Defendemos a hipótese de que esse pensamento seja um desencadeador de outros mitos, como aquele de que a contratação de um arquiteto não se faz necessária.
Para não entrar na questão de que a beleza é importante, voltemos à intenção de desfazer o mito de que arquitetos só servem para satisfazer questões de estética.
Quando falamos nos atributos que envolvem o fazer da arquitetura, logo cabe mencionar o arquiteto romano Marcos Vitrúvio Polião, que escreveu sobre isso em seu tratado latim denominado “De architectura”, datado do século I a.C. e sendo a obra escrita sobrevivente mais antiga sobre arquitetura. Vitruvius menciona 3 abordagens que devem abranger o trabalho do arquiteto, que veio a ser conhecida como a tríade vitruviana: estabilidade, utilidade e beleza.
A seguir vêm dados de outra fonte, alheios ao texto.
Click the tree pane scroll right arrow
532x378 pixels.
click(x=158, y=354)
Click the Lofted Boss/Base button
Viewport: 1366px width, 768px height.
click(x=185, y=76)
1) Por estabilidade, entende-se que o arquiteto deve ter noções construtivas e de resistência dos materiais. Sem estabilidade, os outros dois fatores ficam comprometidos, pois passam a não ser passíveis de ser construídos.
2) Por utilidade, entende-se que a arquitetura deva atender a princípios de organização espacial, cumprindo determinadas funções e atentando-se para questões como conforto e segurança. Sem esse tipo de utilidade, a arquitetura torna-se uma escultura.
3) Por beleza, entende-se que a arquitetura deve ser contemplada, trazendo à tona expressões artísticas. Esse é o elemento mais controverso, já que seu conceito pressupõe mudanças ao longo do tempo, através das discussões sobre o que é belo.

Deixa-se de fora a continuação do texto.